++++ Excerpt to read ++++
Reflection for Today ▶️ ⏩ ⏹️
Subodh, run; your luck's run out by HOBEKI. Graffiti on a wall in Dhaka, Bangladesh.
They drank wine, and praised the gods of gold, and of silver, of brass, of iron, of wood, and of stone. In the same hour came forth fingers of a man's hand, and wrote over against the candlestick upon the plaister of the wall of the king's palace: and the king saw the part of the hand that wrote.
— Daniel 5:4-5
This is famous "writing on the wall" story, cited throughout the centuries to indicate impending disaster. The crown prince Belshazzar, separated from Nebuchadnezzar by four short-reigned kings, is wining and dining his cronies at his father's palace. Arrogantly, he calls for the sacred vessels taken from the temple in Jerusalem during the capture and enslavement of the Jewish people to use as drinking vessels for his guests, finding the idea of such desecration to be of great amusement. Amidst the laughter a disembodied hand writes the words which translated by Daniel means God hath numbered thy kingdom, and finished it. Thou art weighed in the balances, and art found wanting. Thy kingdom is divided, and given to the Medes and Persians.1 That very night Belshazzar dies and the kingdom is taken over by the (fictitious2) king, Darius the Median.
++++ Entries shown ++++
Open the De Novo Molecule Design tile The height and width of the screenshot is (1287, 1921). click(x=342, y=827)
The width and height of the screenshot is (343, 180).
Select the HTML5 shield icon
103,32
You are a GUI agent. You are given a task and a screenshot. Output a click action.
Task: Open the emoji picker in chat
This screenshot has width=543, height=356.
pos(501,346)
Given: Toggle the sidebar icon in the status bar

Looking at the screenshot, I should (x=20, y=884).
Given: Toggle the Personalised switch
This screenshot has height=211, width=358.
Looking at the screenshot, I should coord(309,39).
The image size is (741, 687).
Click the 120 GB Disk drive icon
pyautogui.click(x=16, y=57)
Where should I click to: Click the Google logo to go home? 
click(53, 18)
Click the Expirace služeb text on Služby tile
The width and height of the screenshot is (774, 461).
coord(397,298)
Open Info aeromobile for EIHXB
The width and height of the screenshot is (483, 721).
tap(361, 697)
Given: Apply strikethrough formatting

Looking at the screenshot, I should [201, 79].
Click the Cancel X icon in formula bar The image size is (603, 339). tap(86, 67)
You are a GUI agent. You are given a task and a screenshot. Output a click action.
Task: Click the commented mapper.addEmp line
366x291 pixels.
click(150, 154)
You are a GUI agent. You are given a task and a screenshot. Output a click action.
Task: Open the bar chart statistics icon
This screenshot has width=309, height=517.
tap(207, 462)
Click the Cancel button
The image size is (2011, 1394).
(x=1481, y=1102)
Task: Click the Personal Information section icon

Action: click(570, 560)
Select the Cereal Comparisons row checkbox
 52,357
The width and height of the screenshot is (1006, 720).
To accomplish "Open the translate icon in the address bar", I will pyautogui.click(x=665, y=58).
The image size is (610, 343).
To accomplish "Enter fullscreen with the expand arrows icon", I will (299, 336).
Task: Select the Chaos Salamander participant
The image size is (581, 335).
++++
**Task objective:** Please condense the paragraph of the reflection that begins "This is famous "writing on the wall" story" into a short bulleted list that keeps its main facts. Rely only on the reflection for what follows.

**Result of this task:**
- This is the well-known "writing on the wall" story, long cited as a sign of coming disaster.
- Crown prince Belshazzar, separated from Nebuchadnezzar by four short-reigned kings, feasts with his cronies at his father's palace.
- For amusement, he has his guests drink from the sacred vessels taken from the temple in Jerusalem when the Jewish people were captured and enslaved.
- Amid the laughter, a disembodied hand writes words that Daniel translates: God has numbered the kingdom and finished it, Belshazzar has been weighed and found wanting, and the kingdom is divided and given to the Medes and Persians.
- Belshazzar dies that same night, and Darius the Median takes over the kingdom.